Ummul Karimah, PPA Karang Jati Putri (Assaudah)
GULUK-GULUK—Pengurus PPA Karang Jati Putri mengadakan pengontrolan sandal jepit di halaman Karang Jati Jumat (3/4) kemarin. Seluruh santri diperintahkan agar berjejer rapi dua baris di depan kamar masing-masing dengan memakai seragam sandal per blok.

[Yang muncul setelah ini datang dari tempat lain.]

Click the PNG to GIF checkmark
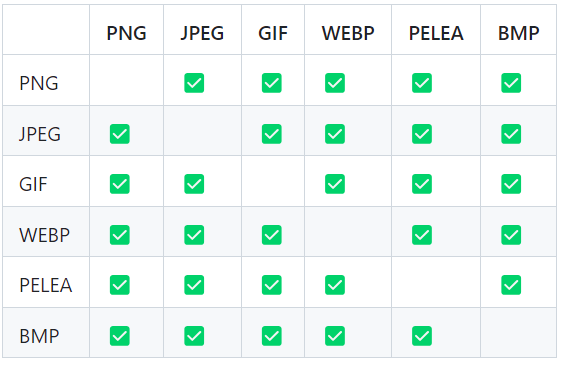 271,83

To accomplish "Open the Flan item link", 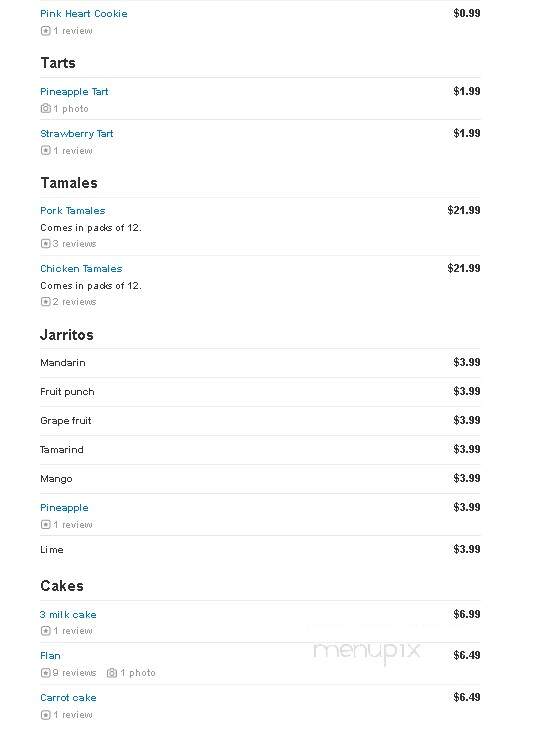I will [x=50, y=656].
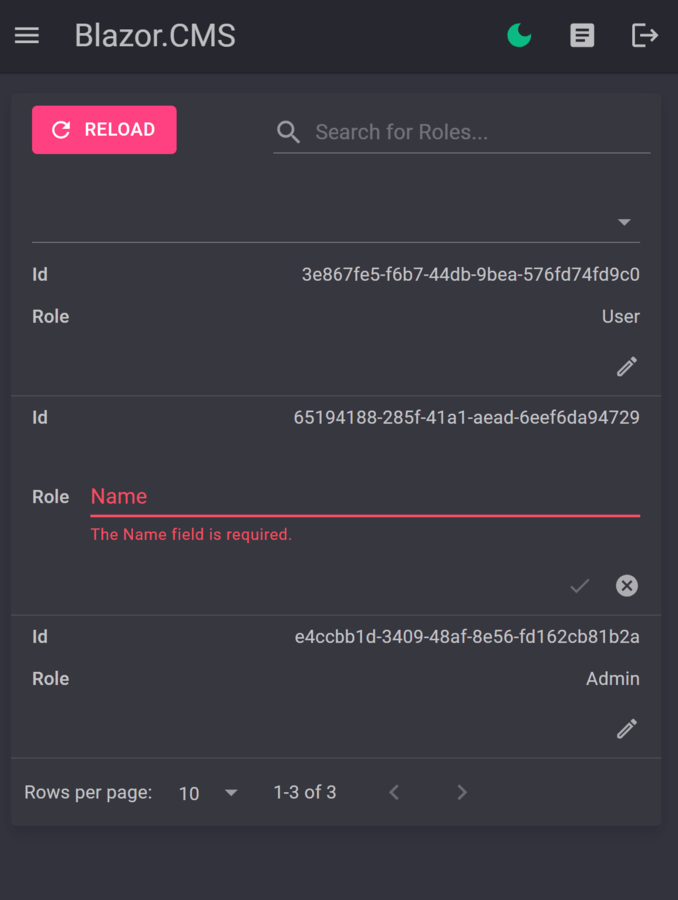Toggle dark mode moon icon
678x900 pixels.
[519, 36]
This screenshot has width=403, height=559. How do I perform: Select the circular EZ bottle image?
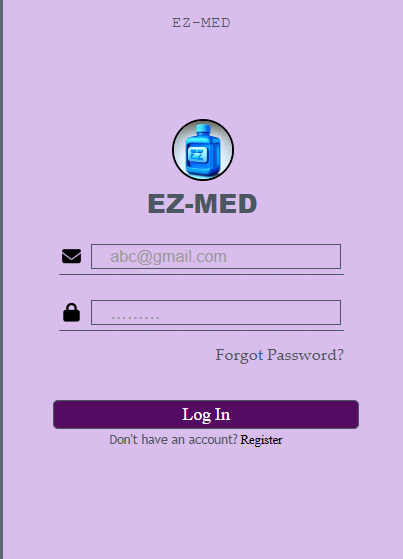click(203, 150)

Inisiatif pengontrolan tersebut muncul saat pengurus mengadakan rapat evaluasi kerja, Kamis malam (2/4), usai jamaah Isya’. Dalam rapat tersebut, Rodhifah, pengurus divisi keamanan, mengatakan bahwa kontrol semacam ini memang mesti dilakukan karena akhir-akhir ini, walaupun santri sudah diwajibkan berseragam sandal, tapi masih saja ada keributan tentang kebingungan mencari sandal. Bahkan, saat wali menyambangi putrinya di pondok, pasti ada kejadian sandal hilang. “Jadi, kasus ghasab harus diperhatikan dan larangan/aturan tentang ghasab harus lebih ditegaskan,” tambahnya.
Maka pagi itu, sekitar pukul 07.00 WIB, usai kerja bakti, santri diperintahkan untuk memakai sandal masing-masing. Peraturan yang telah disepakati dalam rapat tersebut adalah: barang siapa yang pada saat pengontrolan tidak memakai sandal, maka ia harus menyerahkan uang sebesar harga sandal masing-masing kamar untuk dibelikan sandal oleh pengurus divisi sarana dan prasarana.
Nurul Qamariyah, ketua pengurus, memperjelas bahwa mungkin asal-muasal ghasab di Karang Jati Putri disebabkan oleh salah satu santri yang tidak punya sandal. Keributan yang berpangkal dari sandal diduga menjalar menjadi kasus besar gara-gara 2 atau 3 santri yang tidak mempunyai sandal.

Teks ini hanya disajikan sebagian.